Friday 26 May 2017

Summer is icumen in...at last.

Summer seems to have come at last. The roses are out at Dumbrells Court in all their lusciousness, the birds are singing fit to bust and the view from my sitting room window is heavenly. The only trouble is that I love just sitting on my sofa looking at it, and reading a book, when I know I should be out and taking more exercise.   There is a sort of collective guilt when you are an Old Person like me.   I mustn`t be a drain on resources and the NHS by becoming feeble and helpless so I must eat healthily, lose weight and keep moving.     In the meantime, Mrs May and dear Jeremy are handing out inducements in their manifestos to do more for us oldies but there`s also a sting in the tail with the dementia tax and the pinching of our winter fuel payment.   It is all very worrying.
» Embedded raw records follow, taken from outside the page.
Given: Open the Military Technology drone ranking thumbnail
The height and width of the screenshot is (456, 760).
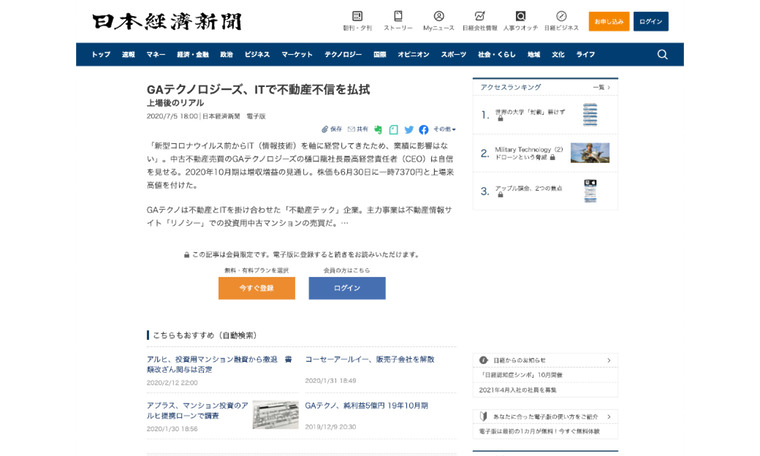Looking at the screenshot, I should pos(589,153).
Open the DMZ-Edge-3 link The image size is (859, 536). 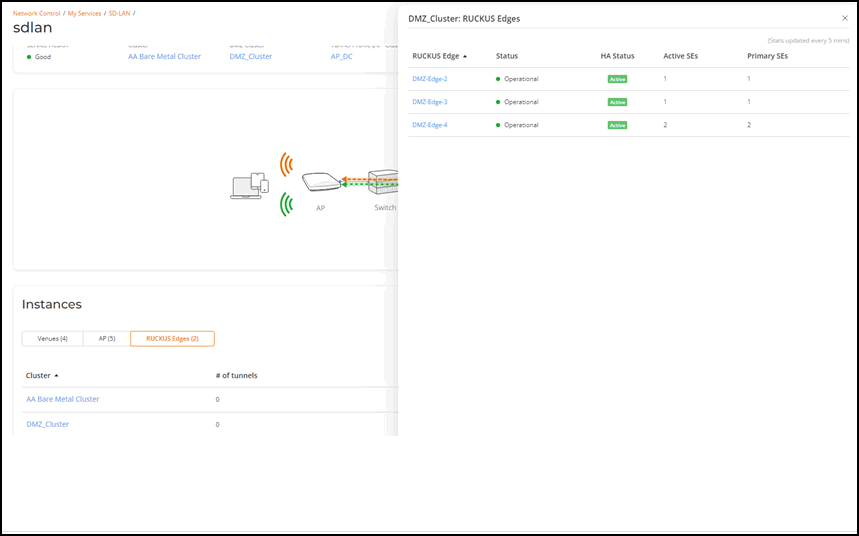pyautogui.click(x=430, y=102)
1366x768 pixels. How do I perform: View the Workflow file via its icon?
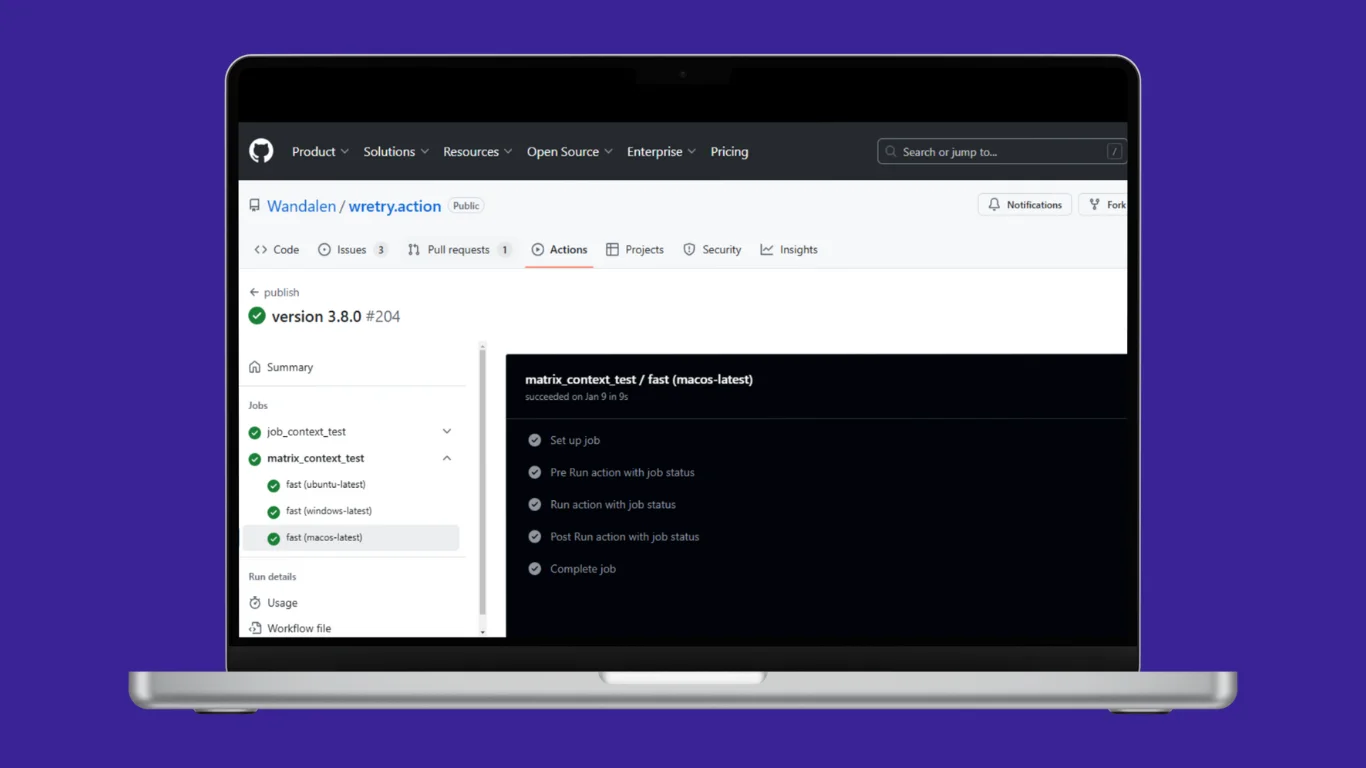(256, 628)
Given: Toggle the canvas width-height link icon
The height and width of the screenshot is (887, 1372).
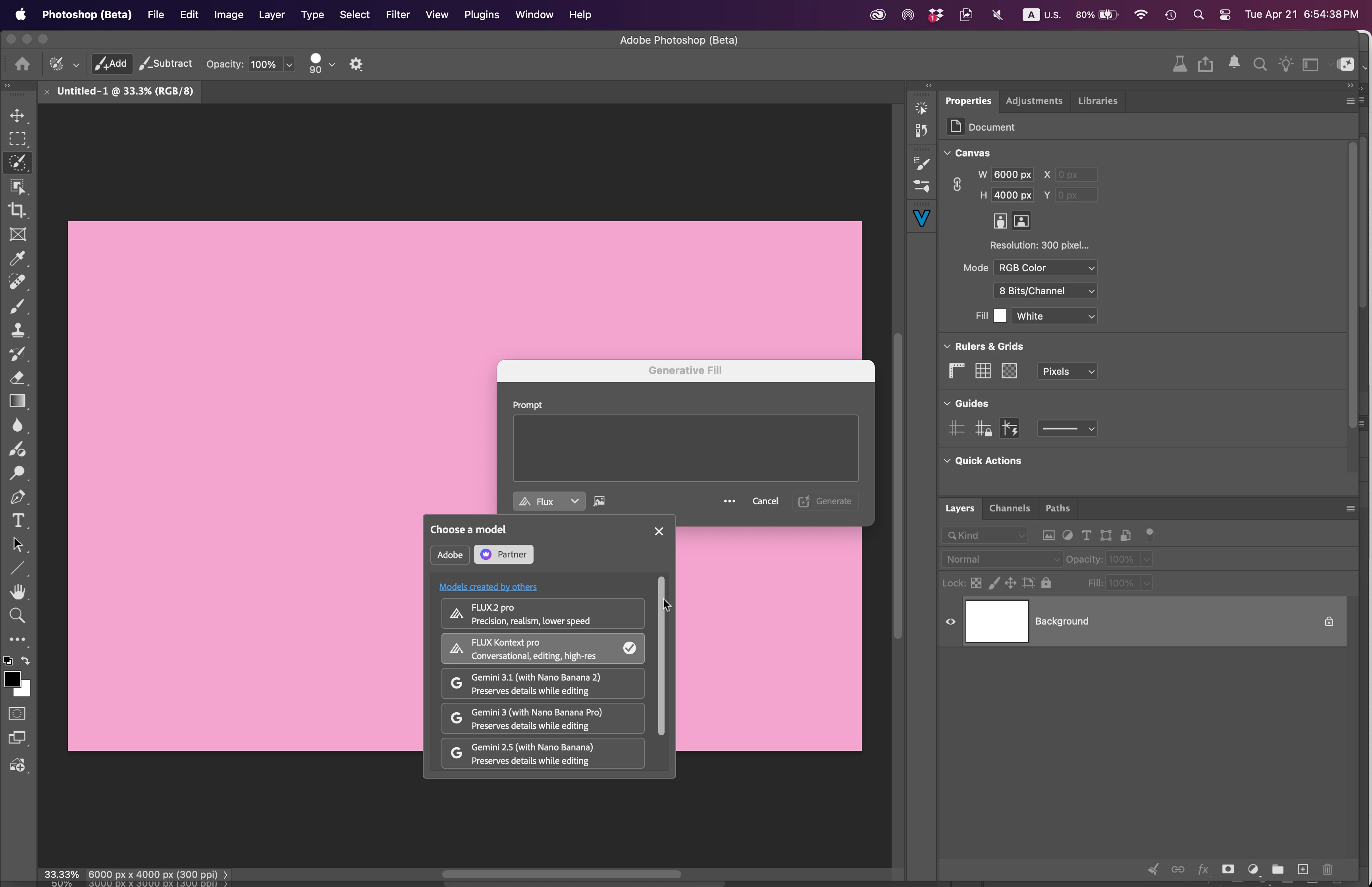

Last week Daughter J and I went up to London to celebrate grand daughter M`s twenty-fifth birthday. We met for lunch in Hyde Park where later M and her sister G had a swim in the Serpentine in the rain but they said it was lovely. We wanted to see the horses as M has a new part time job at the Hyde Park Riding Stables. She leads rides with immensely rich celebs and others along Rotten Row and canters about in the Park.    To counteract this she has another part time job with Camden Council  teaching very deprived kids to ride bikes in Somertown near Kings Cross.   She also has a day job with an environmental project so her life is full of interesting contrasts.

The Brighton Festival is in full swing. Last week I went with son in law D to hear Jeremy Hardy.  D and I often go to stand up shows together. It was in the Theatre Royal, a huge theatre, absolutely packed,and he spoke for about two hours of brilliant mostly political satire. I don` know how he does it.   We really enjoyed it.  I also went to a film with J called Collisions where you had to wear goggles and head set and it was an` all round experience`.    It was about the effect on an Aboriginal settlement of a nuclear test in the Australian bush,   You felt you could touch the people, it was quite eerie.   Today I am going to hear a jazz singer Julie Roberts plus Herbie Flowers She is performing at the Quaker Meeting House in Brighton,  I have heard her before and she is amazing.

Later in the afternoon I am going to funeral at the crem of a Quaker Jewish woman who was part of the Kindertransport as a child.She was a member of our Ditchling Quaker Meeting and she was a remarkable woman.

I saw the film I Daniel Blake at our Film Club in the Village Hall last week. I was deeply affected by it.  I do feel that all politicians should see it and also anyone who works for the Benefits system.